▶ The task: Read through the material below and copy each line in which the word "agent" occurs.

[The input]

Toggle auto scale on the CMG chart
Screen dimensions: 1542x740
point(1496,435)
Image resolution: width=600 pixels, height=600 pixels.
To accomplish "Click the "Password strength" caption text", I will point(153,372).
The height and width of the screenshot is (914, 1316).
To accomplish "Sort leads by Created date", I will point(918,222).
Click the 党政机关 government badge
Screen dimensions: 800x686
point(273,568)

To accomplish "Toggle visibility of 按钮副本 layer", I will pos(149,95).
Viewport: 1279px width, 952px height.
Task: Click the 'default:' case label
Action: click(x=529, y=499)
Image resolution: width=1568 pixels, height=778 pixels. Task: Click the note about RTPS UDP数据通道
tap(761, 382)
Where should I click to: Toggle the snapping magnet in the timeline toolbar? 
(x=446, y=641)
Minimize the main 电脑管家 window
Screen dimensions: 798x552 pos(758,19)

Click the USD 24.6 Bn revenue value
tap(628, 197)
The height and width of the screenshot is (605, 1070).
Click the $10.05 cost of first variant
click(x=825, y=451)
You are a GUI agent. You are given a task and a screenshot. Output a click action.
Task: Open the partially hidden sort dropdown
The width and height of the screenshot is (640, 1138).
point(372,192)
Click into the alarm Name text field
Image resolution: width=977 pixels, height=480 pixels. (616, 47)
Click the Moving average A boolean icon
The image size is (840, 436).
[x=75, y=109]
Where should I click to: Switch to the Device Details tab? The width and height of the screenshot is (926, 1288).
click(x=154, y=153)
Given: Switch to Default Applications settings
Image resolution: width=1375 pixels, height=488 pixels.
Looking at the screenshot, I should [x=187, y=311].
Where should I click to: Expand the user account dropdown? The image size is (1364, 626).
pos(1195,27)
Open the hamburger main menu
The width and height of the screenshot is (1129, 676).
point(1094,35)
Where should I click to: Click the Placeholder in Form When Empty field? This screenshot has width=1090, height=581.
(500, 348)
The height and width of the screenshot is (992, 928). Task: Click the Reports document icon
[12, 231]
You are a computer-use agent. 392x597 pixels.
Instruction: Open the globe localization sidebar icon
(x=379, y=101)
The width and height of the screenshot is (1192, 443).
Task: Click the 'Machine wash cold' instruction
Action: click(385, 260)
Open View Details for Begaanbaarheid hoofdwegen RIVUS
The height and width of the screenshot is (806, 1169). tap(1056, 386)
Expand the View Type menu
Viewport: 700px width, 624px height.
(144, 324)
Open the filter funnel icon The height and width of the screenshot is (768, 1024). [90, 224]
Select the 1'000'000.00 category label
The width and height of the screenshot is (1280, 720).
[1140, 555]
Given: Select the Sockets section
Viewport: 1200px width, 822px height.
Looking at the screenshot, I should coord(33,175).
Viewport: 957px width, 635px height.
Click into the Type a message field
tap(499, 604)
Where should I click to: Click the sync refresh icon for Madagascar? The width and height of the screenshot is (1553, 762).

[/The input]

▶ Worked solution:
You are a GUI agent. You are given a task and a screenshot. Output a click action.
You are a computer-use agent. 392x597 pixels.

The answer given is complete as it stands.